Gucci dumps 'sex sells' mantra for a blooming gender-fluid image
Fashion creative Alessandro Michele has managed to redefine the Italian luxury brand since taking over two years ago
How does your garden grow? If you're Alessandro Michele - Gucci's creative director - the answer is: ''Well, thanks - no greenfly here."
The Italian, who took over from Frida Giannini in 2015, has overseen a sales rise of 43.4% year-on-year in the first six months of 2017, far surpassing parent company Kering's expectations. Life is sweet.
Gucci is blooming. It showed at a party hosted by the design house at the launch of Zeitz MOCAA in Cape Town last weekend.
It saw guests including Elana Brundyn - Zeitz's director of institutional advancement and external affairs - and Emilie Gambade - Associated Media Publishing's brand director - dressed in glorious floral dresses with long sleeves and collars that were a riot of print and the envy of anyone who wasn't in one.
Singer Ricky Rick was a total hit in a shiny blue floral tracksuit.
''Trees and flowers are so important," says Michele, 45. ''The idea of blooming is the idea of becoming something different."
It's impossible to overstate how radically, in the two years since he took charge, Michele has redefined what Gucci represents, particularly with respect to how much he has veered from the established Gucci narrative of ''sex sells".
Sex sells, but Michele's version is less flagrantly heterosexual.
Gender fluidity is key to his aesthetic, which is possibly why his menswear is worn by women and his womenswear by men, and also why he resonates so much with young people, who increasingly baulk at defining their own sexuality in narrow terms.
Like Yves Saint Laurent, it should be noted Gucci now generates 50% of its revenue from those born after 1980.
''Beauty is in between," Michele says.
''It's about the things that are not really clear or are not really perfect. The things that make you feel not comfortable but curious, that you want to get closer to to understand better why they're different.

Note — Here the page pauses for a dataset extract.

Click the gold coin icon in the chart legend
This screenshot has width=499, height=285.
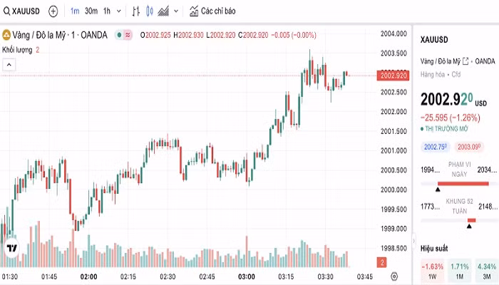click(x=6, y=34)
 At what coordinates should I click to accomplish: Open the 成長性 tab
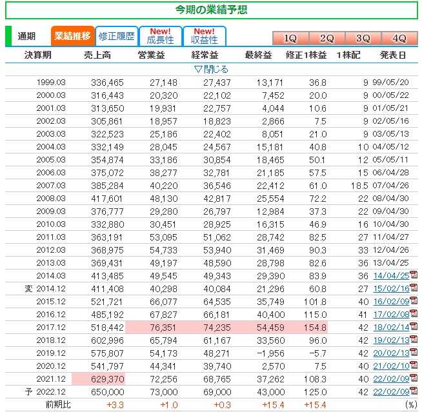point(160,36)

Why do we have to decide to be in just one place, just one shape, just one state of mind?"
The commercial pressures on him must be immense.
''I don't even think about it, you know," he says. ''I simply believe that I have to create a beautiful object. I'm obsessed with objects. That's why, in the end, the products look so beautiful."
He pauses. ''But I don't like to talk about them as products. It's something that makes creative people feel uncomfortable. I'm not against marketing - I just think it has to work in another playground. When I start to create, I think only about beauty. Afterwards is when they have to try to do the marketing."
Fashion is a very serious business. How is it that Michele appears to have so much fun?
''The idea that you're an adult but also still a child is somehow negative. I think we have to keep our inner child."